**What is required:** Pull out the lines from the one containing "Click the arrow" through the last line of the rows below, inclusive, and copy them verbatim.

**Supplied records:**
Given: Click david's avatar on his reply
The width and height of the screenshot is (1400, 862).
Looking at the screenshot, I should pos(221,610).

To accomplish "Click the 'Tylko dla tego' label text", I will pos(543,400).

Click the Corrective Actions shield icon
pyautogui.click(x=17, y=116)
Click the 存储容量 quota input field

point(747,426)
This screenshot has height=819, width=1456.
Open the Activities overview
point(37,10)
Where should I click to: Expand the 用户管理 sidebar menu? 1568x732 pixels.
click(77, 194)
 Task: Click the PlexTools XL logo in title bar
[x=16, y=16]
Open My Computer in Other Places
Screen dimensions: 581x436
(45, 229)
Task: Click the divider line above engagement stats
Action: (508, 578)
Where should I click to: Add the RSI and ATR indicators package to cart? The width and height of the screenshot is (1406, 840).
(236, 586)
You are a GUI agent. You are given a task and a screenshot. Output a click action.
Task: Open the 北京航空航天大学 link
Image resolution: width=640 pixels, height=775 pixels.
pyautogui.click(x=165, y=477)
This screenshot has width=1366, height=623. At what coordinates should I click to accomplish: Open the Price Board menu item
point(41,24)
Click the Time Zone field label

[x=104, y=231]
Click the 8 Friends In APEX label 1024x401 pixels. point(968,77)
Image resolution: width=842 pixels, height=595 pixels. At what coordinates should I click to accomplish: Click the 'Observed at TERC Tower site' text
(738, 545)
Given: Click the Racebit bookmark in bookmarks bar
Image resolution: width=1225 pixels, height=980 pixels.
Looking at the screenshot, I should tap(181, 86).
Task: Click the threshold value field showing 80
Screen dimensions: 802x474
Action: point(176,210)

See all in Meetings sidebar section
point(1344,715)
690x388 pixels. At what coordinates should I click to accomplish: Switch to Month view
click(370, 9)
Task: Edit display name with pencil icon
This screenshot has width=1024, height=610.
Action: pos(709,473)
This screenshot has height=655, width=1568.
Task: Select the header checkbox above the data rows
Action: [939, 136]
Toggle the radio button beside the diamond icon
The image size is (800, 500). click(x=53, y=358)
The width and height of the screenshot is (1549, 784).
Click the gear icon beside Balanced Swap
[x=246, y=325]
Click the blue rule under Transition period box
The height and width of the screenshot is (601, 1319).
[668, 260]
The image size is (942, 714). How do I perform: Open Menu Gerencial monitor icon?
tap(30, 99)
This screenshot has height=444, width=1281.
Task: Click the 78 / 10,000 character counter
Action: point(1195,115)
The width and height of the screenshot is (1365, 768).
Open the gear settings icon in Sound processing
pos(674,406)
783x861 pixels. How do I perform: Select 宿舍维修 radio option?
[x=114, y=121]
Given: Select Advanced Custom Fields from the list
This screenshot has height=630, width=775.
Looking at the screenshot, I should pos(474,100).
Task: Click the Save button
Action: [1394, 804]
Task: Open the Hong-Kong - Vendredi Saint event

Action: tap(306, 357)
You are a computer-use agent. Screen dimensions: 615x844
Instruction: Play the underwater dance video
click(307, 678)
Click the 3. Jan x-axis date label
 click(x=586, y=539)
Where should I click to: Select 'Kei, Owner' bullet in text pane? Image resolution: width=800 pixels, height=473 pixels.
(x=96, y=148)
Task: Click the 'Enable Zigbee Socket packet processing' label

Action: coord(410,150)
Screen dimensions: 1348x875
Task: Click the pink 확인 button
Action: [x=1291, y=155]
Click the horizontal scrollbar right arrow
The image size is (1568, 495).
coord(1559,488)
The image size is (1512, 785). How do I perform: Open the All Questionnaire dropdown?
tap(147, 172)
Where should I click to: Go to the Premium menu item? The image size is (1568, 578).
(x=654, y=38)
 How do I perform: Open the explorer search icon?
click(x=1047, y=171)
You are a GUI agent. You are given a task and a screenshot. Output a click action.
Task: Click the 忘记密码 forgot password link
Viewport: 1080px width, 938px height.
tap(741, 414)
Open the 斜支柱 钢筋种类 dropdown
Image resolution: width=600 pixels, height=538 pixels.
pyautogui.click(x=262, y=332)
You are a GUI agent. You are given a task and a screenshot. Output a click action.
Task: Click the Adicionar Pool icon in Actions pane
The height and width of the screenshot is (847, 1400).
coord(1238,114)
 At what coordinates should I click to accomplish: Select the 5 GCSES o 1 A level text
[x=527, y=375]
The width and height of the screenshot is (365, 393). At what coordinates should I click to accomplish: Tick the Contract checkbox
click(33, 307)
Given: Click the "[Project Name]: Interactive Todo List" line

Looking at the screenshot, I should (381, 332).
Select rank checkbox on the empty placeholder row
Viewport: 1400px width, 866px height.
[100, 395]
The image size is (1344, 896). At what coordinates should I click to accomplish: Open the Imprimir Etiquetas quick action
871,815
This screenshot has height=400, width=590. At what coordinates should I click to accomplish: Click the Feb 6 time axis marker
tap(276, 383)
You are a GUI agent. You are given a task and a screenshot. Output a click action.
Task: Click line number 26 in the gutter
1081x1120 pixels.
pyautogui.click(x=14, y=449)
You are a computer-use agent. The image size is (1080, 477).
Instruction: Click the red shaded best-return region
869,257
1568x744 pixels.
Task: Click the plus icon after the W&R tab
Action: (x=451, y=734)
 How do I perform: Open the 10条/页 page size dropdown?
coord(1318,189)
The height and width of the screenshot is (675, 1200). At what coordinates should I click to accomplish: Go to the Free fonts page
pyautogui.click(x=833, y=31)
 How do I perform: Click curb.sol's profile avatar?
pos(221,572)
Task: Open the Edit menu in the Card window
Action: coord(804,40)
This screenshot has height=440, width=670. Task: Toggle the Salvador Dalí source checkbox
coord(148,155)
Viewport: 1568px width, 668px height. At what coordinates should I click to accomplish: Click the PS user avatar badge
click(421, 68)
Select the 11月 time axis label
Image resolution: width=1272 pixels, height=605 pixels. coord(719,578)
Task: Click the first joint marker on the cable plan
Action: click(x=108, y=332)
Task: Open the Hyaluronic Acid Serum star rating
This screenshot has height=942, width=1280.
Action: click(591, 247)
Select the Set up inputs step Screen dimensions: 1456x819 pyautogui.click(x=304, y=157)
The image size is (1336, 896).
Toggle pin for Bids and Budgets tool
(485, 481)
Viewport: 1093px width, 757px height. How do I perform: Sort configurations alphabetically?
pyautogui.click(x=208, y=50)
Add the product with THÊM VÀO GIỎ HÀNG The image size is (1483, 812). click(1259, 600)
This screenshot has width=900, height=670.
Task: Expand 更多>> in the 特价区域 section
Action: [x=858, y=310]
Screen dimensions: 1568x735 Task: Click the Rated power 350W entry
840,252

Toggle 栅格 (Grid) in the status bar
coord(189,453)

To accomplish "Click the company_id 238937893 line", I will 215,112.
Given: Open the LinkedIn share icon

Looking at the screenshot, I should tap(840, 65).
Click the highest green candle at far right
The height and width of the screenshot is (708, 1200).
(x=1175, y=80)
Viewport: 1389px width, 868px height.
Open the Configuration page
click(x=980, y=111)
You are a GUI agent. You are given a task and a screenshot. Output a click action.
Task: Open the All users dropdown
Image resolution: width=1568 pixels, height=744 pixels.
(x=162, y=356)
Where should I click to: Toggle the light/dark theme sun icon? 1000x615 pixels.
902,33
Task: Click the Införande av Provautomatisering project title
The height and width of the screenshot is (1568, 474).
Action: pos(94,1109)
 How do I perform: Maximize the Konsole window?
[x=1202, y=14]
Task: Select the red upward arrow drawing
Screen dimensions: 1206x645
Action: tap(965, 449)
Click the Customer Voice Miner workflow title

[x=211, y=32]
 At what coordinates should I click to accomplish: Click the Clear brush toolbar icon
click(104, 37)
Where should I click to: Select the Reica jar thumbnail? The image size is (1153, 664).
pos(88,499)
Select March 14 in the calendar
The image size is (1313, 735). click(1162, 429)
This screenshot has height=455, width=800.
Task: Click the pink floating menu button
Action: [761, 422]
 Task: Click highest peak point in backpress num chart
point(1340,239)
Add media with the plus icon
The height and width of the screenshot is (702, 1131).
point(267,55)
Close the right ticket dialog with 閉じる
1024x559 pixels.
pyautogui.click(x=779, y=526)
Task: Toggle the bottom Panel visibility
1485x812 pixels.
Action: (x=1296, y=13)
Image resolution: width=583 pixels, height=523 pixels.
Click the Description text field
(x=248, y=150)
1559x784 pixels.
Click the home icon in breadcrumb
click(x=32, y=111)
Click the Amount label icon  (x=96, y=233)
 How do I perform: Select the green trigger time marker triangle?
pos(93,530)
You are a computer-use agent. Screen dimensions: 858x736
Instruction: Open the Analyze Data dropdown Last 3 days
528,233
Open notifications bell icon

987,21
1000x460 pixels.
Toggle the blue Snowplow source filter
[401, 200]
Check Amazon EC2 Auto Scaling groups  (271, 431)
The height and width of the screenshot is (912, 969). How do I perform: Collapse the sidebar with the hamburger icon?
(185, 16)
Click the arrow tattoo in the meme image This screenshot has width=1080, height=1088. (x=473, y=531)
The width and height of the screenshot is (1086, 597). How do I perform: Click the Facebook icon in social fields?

**Result of this exercise:**
Click the arrow tattoo in the meme image This screenshot has width=1080, height=1088. (x=473, y=531)
The width and height of the screenshot is (1086, 597). How do I perform: Click the Facebook icon in social fields?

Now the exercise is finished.